Pnpm 7 was released, and as with any project that follows semver, some features and breaking changes were expected.
I'm writing this post because the migration wasn't entirely trivial, but I could figure out everything and make my setup work fine with the new version.
In that sense, I won't cover every change but the ones that gave me some headache.
All changes I'm going to list (with how I fix them) are possible to check in their release notes from v7. I strongly recommend you take a look there.
Filtering and install
The root package is excluded by default when running pnpm -r exec|run|add
In v6, when we run a command, the root package json was also considered.

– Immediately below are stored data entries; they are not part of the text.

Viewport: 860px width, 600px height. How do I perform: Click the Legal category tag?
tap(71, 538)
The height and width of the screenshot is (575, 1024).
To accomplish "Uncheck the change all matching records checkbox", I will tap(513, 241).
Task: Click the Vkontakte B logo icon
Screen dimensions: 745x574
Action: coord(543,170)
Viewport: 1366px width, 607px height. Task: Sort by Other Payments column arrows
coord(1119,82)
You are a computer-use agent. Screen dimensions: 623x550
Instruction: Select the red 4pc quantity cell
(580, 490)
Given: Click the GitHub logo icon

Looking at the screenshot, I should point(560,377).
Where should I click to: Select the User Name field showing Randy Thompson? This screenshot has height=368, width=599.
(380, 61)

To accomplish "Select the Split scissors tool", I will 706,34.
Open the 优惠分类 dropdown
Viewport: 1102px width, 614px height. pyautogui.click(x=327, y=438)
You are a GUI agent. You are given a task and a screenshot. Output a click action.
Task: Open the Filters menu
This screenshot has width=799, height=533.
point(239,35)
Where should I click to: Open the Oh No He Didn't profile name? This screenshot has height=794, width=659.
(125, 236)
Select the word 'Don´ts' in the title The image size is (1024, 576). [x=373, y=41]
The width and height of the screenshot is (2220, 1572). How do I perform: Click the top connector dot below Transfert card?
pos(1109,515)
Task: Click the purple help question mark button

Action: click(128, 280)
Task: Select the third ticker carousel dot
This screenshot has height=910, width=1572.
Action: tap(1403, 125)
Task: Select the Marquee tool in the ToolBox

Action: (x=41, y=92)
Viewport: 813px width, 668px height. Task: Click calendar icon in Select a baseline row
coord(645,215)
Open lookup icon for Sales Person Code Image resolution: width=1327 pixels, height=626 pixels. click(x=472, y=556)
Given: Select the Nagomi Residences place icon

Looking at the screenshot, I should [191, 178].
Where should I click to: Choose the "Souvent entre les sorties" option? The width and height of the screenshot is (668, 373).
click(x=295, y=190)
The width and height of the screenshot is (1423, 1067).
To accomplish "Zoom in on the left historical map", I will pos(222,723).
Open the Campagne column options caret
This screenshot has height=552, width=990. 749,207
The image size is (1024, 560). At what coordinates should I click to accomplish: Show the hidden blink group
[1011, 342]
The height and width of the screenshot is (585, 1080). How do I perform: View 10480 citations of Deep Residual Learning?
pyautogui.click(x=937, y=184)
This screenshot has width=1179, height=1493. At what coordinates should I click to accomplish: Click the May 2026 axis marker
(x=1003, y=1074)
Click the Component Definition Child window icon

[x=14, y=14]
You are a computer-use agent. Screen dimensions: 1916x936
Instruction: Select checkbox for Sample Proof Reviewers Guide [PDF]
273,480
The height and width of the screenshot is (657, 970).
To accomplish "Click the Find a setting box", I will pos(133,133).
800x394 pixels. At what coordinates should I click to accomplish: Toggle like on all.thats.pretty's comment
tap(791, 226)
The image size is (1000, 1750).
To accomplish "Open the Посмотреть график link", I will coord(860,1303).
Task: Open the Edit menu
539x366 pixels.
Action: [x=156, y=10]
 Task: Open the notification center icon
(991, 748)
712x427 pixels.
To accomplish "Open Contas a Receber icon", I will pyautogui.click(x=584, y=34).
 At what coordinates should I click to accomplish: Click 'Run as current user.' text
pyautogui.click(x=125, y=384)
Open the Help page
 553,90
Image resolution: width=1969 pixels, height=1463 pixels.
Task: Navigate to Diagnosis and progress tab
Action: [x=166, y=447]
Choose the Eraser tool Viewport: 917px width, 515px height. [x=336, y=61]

In my pipelines (using v6 still), I used to install only dependencies for the project I was building, for example:
pnpm install --filter website...
This always downloaded ONLY the dependencies declared in the root package json AND the ones from my website (and dependent packages) only. All the other dependencies were simply ignored.
That's awesome because it makes the installation lightweight.
Despite not being mentioned there, I notice that in v7, when I filter the installation, the root deps are not installed.
In my case, this is a problem because I use root dependencies (like scripty) in every single project inside my monorepo.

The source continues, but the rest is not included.